The leaders of North and South Korea have signed a declaration agreeing to work on the “complete denuclearisation of the Korean peninsula”.
At their first summit in more than a decade, the two sides announced they would seek an agreement to establish permanent and solid peace on the peninsula.
The declaration included promises to pursue military arms reduction, cease “hostile acts”, turn their fortified border into a “peace zone”, and seek multilateral talks with other countries, including the US.
The news came hours after Kim Jong-Un made history by crossing over the world’s most heavily armed border to greet his rival, South Korean president Moon Jae-in.
Pledging a “new history” in relations with his neighbour, Kim became the first North Korean leader to set foot in South Korea since the end of the Korean War in 1953.
US President Donald Trump responded to the meeting by saying that “good things are happening”, but cautioned, “only time will tell”.
Kim then invited Moon to cross briefly to the northern side with him, before they returned to the southern side for talks on North Korea’s nuclear arsenal.

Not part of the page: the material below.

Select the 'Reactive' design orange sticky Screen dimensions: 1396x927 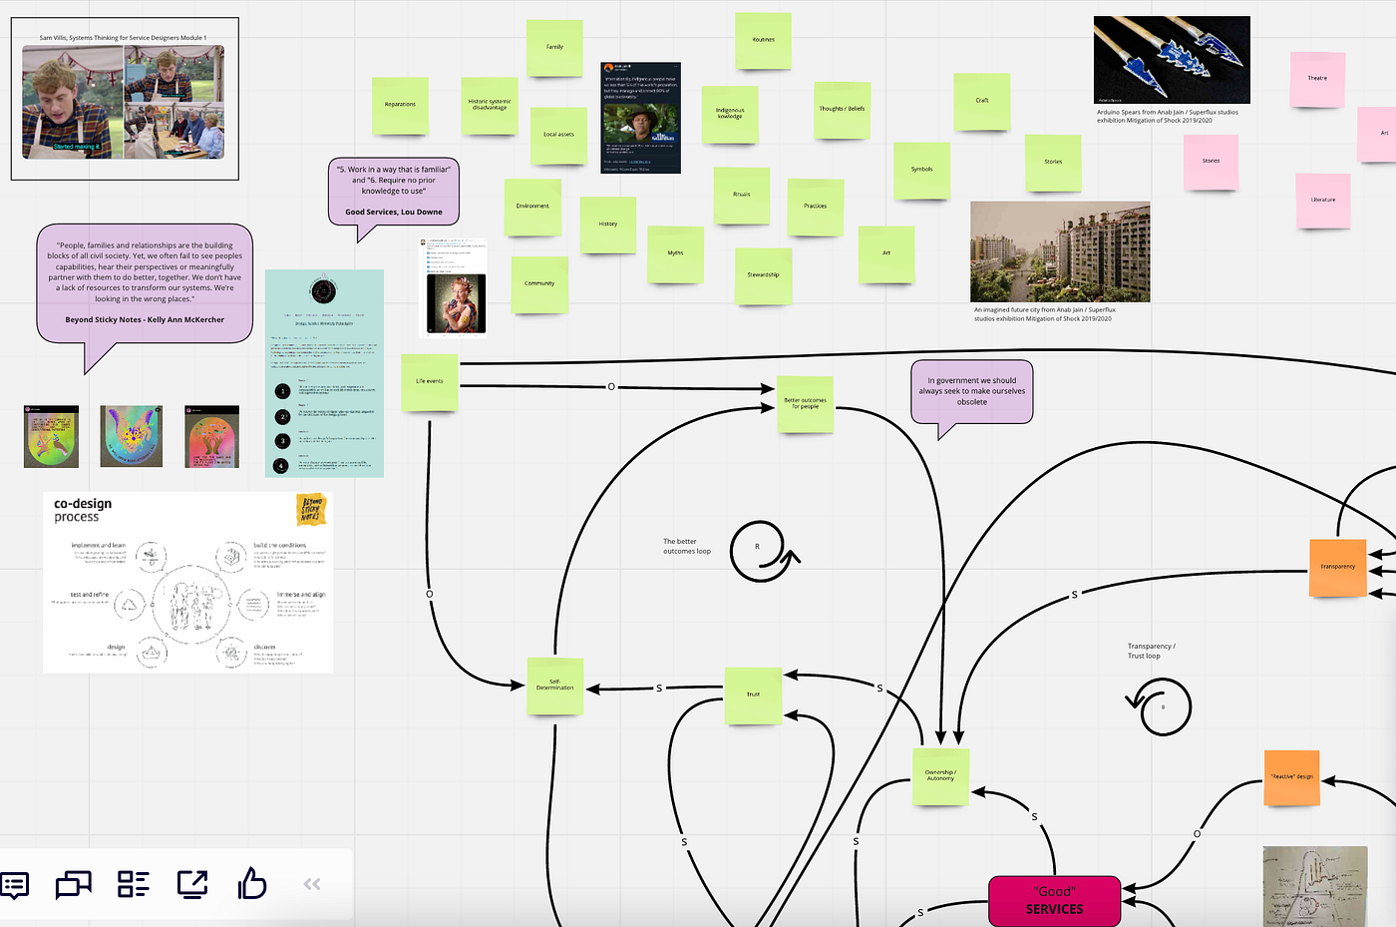tap(1291, 777)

“I feel like I’m firing a flare at the starting line in the moment of (the two Koreas) writing a new history in North-South relations, peace and prosperity,” Kim told Moon as they sat at a table to begin their closed-door talks.
Moon responded that there were high expectations that they produce an agreement that will be a “big gift to the entire Korean nation and every peace loving person in the world”.
Moon then grasped Kim’s hand and led him along a red carpet into South Korean territory, where school children placed flowers around their necks and an honour guard stood at attention for inspection.
Thousands of journalists were kept in a huge conference centre well away from the summit, except for a small group of tightly-controlled pool reporters at the border.
The two countries fought one of the 20th century’s bloodiest conflicts – and even today occupy a divided peninsula that is still technically in a state of war.
The historic summit follows months of heightened tensions between the US, its ally South Korea and the North, with Trump and Kim engaging in tit-for-tat threats that some feared would end in nuclear war.
On New Year’s Day, Kim asserted: “The entire area of the US mainland is within our nuclear strike range. The United States can never start a war against me and our country.”
Trump tweeted in response, “I too have a Nuclear Button, but it is a much bigger & more powerful one than his, and my Button works!”
However, in recent months tensions have eased considerably. Over Easter, the US Secretary of State, Mike Pompeo, held a secret preliminary meeting with Kim. Trump has since suggested he may meet Kim at a summit in the coming months.
What next for diplomacy?
Beyond the ceremony and photo opportunities, it is still not clear whether Kim and Moon can make any progress in talks on the nuclear issue, which has hung over US and South Korean officials for decades.
North Korea’s nuclear and missile tests last year likely put it on the threshold of becoming a legitimate nuclear power. North Korea claims it has already risen to that level.
The Korean state news agency said that the leader would “open-heartedly” discuss with Moon “all the issues arising in improving inter-Korean relations and achieving peace, prosperity and reunification of the Korean peninsula” in a “historic” summit.
And What Next For Nuclear Weapons?
Nuclear weapons are the top talking point of Friday’s summit. The meeting is set to provide the clearest sign yet of whether it is possible to peacefully negotiate with a country that has spent decades building its arsenal, despite crippling sanctions and near-constant international criticism.
Expectations are low, given that past so-called breakthroughs on North Korea’s weapons have collapsed amid acrimonious charges of cheating and bad faith.
Sceptics of engagement have long said that the North often turns to interminable rounds of diplomacy meant to ease the pain of sanctions – giving it time to perfect its weapons and win aid for unfulfilled nuclear promises.
Advocates of engagement say the only way to get a deal is to do what the Koreas will try on Friday: sit down and see what is possible.
South Korea’s Moon, a liberal whose election last year ended a decade of conservative rule in Seoul, will be looking to make some headway on the North’s nuclear programme in advance of a planned summit in several weeks between Kim and US president Donald Trump.
Kim, the third member of his family to rule his nation with absolute power, is eager, both in this meeting and in the Trump summit, to talk about the nearly 30,000 heavily armed US troops stationed in South Korea and the lack of a formal peace treaty ending the Korea War – two factors, the North says, that make nuclear weapons necessary.
North Korea may also be looking to use whatever happens in the talks with Moon to set up the Trump talks, which it may see as a way to legitimise its declared status as a nuclear power.